Am Abend sprach der Grünen-Spitzenkandidat zum Wahlkampfhöhepunkt im Landhaus Walter im Stadtpark. Fast zeitgleich war Peer Steinbrück auf dem Domplatz am Speersort bei seinem bekannten „Klartext-Open-Air“. Bundeskanzlerin Angela Merkel war am Abend ebenfalls in Hamburg.
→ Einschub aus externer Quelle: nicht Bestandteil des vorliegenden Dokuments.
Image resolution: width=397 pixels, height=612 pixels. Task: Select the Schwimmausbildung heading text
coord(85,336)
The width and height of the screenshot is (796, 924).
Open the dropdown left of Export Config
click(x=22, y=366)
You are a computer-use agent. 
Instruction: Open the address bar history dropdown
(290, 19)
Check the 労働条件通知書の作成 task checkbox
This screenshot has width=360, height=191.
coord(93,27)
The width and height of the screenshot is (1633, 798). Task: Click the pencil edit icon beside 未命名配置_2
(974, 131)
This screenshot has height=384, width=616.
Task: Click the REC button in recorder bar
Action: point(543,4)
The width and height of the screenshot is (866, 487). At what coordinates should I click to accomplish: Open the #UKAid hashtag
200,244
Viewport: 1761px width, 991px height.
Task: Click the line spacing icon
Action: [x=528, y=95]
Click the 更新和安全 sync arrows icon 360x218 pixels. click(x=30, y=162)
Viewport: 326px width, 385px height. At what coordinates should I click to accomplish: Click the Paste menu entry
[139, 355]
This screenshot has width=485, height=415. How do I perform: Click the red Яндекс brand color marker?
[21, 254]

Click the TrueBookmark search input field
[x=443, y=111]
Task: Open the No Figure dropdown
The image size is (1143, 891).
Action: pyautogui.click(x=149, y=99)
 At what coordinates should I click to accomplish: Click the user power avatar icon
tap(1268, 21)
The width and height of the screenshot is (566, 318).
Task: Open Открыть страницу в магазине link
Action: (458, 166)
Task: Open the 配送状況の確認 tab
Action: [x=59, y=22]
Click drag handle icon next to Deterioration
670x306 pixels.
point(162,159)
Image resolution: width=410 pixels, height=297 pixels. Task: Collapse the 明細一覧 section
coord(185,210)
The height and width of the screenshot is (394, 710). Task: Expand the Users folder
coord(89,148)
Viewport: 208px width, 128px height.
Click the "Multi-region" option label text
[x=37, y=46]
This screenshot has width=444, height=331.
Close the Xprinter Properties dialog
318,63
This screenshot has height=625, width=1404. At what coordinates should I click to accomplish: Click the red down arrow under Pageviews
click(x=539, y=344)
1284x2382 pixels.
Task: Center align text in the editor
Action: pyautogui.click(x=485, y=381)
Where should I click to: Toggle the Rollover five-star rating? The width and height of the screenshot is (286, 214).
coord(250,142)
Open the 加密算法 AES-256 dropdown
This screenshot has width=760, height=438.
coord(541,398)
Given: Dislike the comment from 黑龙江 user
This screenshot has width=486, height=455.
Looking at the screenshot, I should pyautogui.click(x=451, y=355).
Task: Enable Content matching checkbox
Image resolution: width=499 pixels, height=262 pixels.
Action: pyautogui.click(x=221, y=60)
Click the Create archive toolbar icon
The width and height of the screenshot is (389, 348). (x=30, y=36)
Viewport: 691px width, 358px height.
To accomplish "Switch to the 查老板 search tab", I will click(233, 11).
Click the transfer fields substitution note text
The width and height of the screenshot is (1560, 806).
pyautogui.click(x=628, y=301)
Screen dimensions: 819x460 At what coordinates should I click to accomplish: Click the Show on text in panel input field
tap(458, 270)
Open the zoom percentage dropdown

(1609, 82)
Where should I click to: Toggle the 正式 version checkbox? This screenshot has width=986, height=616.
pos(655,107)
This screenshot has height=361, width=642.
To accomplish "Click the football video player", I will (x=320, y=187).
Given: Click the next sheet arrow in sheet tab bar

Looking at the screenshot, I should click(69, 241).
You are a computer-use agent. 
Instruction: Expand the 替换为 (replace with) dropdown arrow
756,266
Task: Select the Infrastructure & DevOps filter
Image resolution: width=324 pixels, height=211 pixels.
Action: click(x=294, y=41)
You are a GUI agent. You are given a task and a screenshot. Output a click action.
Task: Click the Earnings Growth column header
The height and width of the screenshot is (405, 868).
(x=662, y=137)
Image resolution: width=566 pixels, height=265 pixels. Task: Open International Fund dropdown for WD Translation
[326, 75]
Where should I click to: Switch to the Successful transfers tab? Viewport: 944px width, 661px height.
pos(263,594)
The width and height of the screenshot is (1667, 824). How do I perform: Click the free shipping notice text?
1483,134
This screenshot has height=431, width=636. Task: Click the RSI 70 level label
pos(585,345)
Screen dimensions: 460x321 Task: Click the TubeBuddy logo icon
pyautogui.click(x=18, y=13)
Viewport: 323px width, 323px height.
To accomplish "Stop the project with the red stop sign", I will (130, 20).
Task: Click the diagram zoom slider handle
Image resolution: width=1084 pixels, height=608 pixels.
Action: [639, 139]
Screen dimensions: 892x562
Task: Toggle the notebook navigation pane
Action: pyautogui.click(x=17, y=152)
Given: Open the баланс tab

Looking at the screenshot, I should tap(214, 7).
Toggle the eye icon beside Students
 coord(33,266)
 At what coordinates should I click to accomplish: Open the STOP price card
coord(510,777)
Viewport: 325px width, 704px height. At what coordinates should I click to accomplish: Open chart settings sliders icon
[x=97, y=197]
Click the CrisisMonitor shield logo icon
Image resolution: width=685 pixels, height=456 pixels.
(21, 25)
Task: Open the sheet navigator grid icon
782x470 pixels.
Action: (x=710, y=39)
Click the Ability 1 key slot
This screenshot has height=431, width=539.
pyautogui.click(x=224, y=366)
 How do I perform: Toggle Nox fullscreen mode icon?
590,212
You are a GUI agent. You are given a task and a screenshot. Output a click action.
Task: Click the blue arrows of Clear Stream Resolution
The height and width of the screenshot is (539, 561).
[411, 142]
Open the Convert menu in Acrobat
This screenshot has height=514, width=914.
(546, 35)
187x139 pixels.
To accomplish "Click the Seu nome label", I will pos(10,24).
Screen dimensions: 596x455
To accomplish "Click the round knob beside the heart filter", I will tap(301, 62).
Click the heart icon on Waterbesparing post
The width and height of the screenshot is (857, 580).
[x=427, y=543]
Die CDU-Chefin trat in der Fischauktionhalle auf.

Die Wahlchancen für die Grünen, die in den Umfragen zuletzt eine Achterbahnfahrt mitmachten, bezeichnet der Spitzenmann trotz des Erdrutschsieges der CSU in Bayern als gut: „Ich glaube, dass bei der großen Zahl von Unentschlossenen der rot-grüne Sieg möglich ist.“ Er werde „bis zum 22. September um 18 Uhr“ für eine rot-grüne Mehrheit kämpfen.

Die Grünen denken nach Trittins Worten nicht über eine rot-rot-grüne Koalition nach, die rechnerisch möglich sein könnte, wenn Schwarz-Gelb keine Mehrheit holt und die SPD eine Große Koalition ausschließen sollte. „Unsere Wähler sollten sich auf das geheuchelte Koalitionsgerede der Linkspartei nicht einlassen“, so Trittin. Mit den Linken sei keine Koalition zu machen, weil sie sich als nicht regierungsfähig erwiesen hätten. Das kategorische Nein der Linken zur Griechenland-Rettung und zu der Unterstützung von Uno-Einsätzen sei inakzeptabel.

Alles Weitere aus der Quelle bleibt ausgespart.